(Element and text location data)
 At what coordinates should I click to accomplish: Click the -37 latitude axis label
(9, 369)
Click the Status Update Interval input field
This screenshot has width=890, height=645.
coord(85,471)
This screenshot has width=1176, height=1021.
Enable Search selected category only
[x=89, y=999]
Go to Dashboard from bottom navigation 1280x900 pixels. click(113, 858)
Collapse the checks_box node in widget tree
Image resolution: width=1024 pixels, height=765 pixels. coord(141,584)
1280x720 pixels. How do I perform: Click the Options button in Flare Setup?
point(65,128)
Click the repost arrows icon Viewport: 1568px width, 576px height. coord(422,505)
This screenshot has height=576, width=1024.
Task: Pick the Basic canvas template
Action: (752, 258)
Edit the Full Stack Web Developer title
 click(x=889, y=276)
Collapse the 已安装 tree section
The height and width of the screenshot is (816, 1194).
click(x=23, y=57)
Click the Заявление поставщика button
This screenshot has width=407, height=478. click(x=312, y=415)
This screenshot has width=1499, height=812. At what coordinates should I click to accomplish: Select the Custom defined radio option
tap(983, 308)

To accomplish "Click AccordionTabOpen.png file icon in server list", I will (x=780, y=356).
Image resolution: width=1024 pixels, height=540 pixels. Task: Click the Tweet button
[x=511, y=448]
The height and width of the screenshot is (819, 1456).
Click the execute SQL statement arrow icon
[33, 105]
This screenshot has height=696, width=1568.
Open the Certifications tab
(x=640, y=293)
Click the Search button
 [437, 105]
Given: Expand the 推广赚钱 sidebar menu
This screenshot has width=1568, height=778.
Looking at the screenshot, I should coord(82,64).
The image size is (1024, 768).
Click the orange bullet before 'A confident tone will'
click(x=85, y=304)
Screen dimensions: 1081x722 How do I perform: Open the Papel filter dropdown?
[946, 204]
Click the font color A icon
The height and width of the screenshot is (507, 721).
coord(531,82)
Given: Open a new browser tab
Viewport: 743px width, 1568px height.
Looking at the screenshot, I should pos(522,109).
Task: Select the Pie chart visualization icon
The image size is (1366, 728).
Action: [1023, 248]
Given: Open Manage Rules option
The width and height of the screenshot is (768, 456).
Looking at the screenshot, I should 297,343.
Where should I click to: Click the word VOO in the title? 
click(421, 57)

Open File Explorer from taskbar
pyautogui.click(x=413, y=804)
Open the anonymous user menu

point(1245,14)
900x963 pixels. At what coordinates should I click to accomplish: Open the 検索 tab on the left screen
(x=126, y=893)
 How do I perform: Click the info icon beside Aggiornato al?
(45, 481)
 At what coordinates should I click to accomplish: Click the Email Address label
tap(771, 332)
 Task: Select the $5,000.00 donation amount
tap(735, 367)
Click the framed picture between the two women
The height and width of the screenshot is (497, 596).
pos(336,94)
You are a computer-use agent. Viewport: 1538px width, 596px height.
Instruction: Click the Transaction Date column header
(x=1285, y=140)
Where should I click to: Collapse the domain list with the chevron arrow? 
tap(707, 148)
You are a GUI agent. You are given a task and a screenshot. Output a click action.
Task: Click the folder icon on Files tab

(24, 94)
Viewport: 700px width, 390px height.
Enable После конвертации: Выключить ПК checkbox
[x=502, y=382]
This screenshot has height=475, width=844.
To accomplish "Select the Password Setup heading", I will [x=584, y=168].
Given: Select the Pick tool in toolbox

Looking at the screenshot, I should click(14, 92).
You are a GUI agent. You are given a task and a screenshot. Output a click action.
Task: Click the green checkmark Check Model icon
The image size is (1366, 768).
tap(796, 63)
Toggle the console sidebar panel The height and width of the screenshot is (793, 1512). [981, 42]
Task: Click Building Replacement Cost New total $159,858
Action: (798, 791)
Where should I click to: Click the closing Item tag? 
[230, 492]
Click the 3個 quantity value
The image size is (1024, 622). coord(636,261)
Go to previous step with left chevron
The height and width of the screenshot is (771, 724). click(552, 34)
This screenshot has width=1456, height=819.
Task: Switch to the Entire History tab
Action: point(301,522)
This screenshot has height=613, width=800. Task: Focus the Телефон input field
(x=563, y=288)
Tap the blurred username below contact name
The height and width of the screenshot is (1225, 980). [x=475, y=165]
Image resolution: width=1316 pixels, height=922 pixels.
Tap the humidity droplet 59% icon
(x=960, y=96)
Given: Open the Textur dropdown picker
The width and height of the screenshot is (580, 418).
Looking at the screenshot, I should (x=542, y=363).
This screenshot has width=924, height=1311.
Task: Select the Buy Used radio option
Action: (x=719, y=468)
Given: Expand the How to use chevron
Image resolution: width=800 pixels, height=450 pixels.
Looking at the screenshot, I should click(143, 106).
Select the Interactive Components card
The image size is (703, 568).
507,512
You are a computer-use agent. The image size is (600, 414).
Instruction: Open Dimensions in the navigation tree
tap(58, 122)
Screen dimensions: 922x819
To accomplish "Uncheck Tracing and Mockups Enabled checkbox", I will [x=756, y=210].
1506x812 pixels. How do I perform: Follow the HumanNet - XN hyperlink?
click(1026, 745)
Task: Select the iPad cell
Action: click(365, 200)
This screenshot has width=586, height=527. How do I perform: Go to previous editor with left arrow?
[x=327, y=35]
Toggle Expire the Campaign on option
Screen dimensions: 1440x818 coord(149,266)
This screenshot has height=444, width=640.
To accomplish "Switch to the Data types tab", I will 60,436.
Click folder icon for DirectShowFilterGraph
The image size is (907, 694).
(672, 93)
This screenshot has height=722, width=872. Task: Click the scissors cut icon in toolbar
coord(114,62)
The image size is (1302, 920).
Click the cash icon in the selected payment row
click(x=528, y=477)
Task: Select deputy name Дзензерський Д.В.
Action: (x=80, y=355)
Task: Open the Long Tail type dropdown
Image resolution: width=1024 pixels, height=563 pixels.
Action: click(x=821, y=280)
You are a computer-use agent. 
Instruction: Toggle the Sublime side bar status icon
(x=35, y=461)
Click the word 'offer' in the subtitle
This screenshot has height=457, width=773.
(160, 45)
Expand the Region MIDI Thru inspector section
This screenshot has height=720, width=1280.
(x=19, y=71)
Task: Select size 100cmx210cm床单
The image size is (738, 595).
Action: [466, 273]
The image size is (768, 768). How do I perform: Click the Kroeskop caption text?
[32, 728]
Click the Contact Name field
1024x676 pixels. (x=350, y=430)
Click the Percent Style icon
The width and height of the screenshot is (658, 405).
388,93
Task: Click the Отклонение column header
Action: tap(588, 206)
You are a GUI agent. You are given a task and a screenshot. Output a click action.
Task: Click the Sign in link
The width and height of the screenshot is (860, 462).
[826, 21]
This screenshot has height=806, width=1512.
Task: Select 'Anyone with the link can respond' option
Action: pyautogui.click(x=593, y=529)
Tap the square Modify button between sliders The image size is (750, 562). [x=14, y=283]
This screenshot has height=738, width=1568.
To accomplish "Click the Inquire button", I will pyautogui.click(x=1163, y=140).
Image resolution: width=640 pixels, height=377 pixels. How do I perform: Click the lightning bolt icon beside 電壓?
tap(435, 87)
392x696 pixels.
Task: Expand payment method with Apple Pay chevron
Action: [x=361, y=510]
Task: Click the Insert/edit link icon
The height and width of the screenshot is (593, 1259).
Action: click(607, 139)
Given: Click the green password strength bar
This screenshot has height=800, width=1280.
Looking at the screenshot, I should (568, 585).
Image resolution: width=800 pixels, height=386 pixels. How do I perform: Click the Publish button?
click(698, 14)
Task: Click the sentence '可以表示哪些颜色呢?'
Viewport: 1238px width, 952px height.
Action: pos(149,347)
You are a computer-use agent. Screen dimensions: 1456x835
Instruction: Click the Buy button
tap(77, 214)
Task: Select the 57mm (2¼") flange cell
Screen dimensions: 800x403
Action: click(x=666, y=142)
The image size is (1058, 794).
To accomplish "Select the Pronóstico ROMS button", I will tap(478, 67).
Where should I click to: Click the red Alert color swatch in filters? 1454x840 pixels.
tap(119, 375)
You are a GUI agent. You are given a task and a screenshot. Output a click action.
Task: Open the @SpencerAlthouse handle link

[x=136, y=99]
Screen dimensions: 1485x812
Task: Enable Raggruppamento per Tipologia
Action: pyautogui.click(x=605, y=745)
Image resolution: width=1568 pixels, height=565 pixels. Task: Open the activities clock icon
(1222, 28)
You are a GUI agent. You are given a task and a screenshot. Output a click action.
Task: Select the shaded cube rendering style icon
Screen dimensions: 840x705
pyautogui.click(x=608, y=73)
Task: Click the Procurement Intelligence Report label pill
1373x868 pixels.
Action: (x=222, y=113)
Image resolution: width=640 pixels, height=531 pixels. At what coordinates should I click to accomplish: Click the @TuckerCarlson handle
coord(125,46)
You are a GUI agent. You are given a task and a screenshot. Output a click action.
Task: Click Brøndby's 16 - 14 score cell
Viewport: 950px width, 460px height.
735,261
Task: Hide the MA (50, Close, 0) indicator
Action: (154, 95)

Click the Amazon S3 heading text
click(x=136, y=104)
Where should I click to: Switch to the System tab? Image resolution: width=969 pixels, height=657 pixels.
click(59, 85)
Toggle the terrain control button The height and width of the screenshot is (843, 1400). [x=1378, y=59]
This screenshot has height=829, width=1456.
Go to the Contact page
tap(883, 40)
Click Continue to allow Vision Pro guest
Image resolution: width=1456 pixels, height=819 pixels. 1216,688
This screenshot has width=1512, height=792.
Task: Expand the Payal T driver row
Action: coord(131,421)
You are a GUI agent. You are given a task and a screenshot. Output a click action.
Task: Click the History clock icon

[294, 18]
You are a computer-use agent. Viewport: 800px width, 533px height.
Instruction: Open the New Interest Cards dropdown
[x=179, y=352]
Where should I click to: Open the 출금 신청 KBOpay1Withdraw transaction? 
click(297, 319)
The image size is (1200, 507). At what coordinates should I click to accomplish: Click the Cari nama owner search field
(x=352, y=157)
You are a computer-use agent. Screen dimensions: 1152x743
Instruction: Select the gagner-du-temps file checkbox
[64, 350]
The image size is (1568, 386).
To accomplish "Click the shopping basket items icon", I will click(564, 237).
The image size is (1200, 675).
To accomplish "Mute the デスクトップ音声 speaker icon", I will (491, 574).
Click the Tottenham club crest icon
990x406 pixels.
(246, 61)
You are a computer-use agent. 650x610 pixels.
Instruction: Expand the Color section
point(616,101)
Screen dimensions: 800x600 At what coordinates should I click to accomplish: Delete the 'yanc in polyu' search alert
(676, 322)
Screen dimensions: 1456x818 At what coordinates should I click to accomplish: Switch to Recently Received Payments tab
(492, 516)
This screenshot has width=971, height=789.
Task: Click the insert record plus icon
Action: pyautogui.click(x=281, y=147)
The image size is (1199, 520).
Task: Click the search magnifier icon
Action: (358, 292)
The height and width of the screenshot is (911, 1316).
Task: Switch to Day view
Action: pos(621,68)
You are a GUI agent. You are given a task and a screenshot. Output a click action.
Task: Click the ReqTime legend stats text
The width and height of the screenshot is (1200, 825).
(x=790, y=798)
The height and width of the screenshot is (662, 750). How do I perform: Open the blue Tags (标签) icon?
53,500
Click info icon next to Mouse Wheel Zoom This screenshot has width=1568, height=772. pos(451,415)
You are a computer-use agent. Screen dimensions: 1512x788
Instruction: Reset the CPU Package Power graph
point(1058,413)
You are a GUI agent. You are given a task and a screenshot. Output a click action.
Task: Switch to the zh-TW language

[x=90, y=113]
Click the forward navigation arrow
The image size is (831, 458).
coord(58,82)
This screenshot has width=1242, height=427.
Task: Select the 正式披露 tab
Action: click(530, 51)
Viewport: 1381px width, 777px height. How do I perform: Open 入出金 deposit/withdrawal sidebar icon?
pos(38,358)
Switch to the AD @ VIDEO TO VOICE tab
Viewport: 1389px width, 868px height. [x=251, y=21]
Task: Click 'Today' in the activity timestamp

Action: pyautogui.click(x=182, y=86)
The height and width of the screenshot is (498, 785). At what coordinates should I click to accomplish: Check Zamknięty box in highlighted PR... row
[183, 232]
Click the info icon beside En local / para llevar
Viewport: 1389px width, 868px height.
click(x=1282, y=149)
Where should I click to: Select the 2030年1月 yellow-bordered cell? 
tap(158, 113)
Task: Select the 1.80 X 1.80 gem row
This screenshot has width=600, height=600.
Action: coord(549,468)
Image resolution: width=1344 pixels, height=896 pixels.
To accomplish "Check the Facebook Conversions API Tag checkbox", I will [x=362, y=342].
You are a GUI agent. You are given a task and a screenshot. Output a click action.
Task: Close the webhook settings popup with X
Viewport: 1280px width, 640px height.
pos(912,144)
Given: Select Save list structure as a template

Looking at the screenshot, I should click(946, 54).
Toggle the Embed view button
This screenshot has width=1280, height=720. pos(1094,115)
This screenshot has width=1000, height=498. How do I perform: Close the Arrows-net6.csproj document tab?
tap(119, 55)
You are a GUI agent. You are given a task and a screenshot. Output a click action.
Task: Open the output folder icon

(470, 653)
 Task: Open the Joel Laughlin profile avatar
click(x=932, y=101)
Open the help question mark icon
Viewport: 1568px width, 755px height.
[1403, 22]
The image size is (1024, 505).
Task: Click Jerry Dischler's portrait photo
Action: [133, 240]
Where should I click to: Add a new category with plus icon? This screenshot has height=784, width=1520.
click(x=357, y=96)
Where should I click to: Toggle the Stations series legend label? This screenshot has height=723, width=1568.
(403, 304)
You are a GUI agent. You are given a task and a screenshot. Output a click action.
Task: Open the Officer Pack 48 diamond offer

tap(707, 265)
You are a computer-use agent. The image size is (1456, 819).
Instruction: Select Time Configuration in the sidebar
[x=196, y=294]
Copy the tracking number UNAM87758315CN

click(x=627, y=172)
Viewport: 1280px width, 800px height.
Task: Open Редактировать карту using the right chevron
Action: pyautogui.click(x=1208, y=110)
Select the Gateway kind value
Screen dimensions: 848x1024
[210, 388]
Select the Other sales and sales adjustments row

- _Instructions to follow_: Recast the rows from the line with "Task: Click the Insert/edit link icon" to the line with "Action: click(x=666, y=142)" as a numbered list, leaving out any blank lines.

- _Task response_:
1. Task: Click the Insert/edit link icon
2. The height and width of the screenshot is (593, 1259).
3. Action: click(607, 139)
4. Given: Click the green password strength bar
5. This screenshot has height=800, width=1280.
6. Looking at the screenshot, I should (568, 585).
7. Image resolution: width=800 pixels, height=386 pixels. How do I perform: Click the Publish button?
8. click(698, 14)
9. Task: Click the sentence '可以表示哪些颜色呢?'
10. Viewport: 1238px width, 952px height.
11. Action: pos(149,347)
12. You are a computer-use agent. Screen dimensions: 1456x835
13. Instruction: Click the Buy button
14. tap(77, 214)
15. Task: Select the 57mm (2¼") flange cell
16. Screen dimensions: 800x403
17. Action: click(x=666, y=142)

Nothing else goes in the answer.